Adalid Puerto

Personal information
- Full name: José Adalid Puerto Lozano
- Date of birth: September 14, 1979 (age 46)
- Place of birth: Olanchito, Honduras
- Height: 1.80 m (5 ft 11 in)
- Position: Goalkeeper

Team information
- Current team: Platense
- Number: 12

Senior career*
- Years: Team / Apps / (Gls)
- 2000–2007: Platense
- 2008: Real Juventud / 8 / (0)
- 2009: Platense / 3 / (0)
- 2009–2010: Marathón / 4 / (0)
- 2013–present: Platense / 16 / (0)

International career^{‡}
- 2006: Honduras / 2 / (0)

= Adalid Puerto =

Honduran football goalkeeper (born 1979)

José Adalid Puerto Lozano (born on September 14, 1979) is a Honduran football goalkeeper, who currently plays for Platense in the Liga Nacional de Fútbol de Honduras.

==Club career==
A Platense-player, Puerto also played for Real Juventud and Marathón. He was ruled out of the game for three years due to injury sustained while training with Marathón.

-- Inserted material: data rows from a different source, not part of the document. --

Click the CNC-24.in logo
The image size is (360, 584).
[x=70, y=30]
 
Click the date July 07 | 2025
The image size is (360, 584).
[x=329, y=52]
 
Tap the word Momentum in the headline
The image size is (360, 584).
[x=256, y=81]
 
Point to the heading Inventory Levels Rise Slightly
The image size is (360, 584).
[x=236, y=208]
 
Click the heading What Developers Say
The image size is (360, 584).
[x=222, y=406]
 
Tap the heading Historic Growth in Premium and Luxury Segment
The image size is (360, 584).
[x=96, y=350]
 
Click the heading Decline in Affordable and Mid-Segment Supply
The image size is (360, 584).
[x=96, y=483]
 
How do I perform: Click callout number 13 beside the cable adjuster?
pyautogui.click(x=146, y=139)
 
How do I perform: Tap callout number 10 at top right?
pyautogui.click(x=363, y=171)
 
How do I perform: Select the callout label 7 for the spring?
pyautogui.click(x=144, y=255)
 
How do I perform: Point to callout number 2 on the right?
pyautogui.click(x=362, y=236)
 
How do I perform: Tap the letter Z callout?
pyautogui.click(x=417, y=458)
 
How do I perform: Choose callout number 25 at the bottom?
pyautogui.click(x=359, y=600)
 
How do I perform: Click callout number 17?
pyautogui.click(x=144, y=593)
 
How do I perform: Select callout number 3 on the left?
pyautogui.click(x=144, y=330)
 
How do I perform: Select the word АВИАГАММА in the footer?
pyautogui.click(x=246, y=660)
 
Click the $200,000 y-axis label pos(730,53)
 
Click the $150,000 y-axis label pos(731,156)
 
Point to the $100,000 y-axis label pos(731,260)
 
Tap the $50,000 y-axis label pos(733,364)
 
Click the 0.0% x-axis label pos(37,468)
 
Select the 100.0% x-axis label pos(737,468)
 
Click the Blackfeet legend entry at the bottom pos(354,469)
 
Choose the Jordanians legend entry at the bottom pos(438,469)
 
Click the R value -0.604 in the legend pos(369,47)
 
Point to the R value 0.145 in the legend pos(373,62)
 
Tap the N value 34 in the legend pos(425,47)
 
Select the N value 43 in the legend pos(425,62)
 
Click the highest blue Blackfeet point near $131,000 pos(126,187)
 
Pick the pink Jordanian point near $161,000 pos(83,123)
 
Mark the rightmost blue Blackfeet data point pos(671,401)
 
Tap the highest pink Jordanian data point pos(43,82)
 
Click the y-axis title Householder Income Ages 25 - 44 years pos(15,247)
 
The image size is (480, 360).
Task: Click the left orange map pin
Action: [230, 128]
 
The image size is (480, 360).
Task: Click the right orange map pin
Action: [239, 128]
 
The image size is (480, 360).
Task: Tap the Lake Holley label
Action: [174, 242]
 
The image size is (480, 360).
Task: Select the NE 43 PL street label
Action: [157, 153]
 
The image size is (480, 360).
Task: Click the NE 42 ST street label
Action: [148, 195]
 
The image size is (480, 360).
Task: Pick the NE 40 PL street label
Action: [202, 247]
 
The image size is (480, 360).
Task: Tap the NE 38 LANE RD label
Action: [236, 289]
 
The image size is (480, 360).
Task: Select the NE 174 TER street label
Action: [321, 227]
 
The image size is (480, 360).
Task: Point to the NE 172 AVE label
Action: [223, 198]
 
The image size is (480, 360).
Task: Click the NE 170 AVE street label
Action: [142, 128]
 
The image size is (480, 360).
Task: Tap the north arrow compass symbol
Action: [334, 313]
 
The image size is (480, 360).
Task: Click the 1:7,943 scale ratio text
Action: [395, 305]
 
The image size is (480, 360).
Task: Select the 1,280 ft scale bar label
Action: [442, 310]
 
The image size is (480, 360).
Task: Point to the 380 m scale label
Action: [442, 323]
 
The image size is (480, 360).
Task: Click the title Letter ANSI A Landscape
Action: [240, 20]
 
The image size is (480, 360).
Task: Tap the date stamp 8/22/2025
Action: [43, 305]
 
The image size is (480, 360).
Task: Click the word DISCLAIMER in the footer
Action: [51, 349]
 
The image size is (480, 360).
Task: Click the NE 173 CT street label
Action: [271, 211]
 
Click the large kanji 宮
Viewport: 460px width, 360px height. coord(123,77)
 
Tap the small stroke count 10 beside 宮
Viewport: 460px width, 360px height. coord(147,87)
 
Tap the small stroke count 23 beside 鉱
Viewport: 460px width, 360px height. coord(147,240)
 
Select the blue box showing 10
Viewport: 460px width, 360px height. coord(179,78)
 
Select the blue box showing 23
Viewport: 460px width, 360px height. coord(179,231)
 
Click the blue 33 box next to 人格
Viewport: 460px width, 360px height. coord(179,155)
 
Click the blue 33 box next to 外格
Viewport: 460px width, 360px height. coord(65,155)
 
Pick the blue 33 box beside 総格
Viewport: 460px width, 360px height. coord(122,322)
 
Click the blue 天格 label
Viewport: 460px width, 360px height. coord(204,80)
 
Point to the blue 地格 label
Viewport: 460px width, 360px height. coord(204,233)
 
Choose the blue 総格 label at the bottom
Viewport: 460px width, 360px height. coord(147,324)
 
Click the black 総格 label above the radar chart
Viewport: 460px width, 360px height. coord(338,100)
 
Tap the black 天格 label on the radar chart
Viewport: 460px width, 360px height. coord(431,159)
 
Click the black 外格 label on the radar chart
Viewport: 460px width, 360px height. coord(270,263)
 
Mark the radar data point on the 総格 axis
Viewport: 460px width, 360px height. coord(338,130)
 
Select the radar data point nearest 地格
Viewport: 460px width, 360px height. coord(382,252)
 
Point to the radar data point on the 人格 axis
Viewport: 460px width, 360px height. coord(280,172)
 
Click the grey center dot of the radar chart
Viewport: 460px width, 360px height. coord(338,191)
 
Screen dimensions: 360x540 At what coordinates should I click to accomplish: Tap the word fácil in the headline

In that period, he went to the USA and became a business man but surprisingly returned to the game to play for Platense again after starting the 2013 Clausura as goalkeeping coach but soon ended up as the team's number one goalkeeper.

==International career==
Puerto made his debut for Honduras in an August 2006 friendly match against Venezuela and has earned a total of 2 caps, scoring no goals. He was a non-playing squad member at the 2007 CONCACAF Gold Cup.

His other, final, international was an October 2006 friendly match against Guatemala.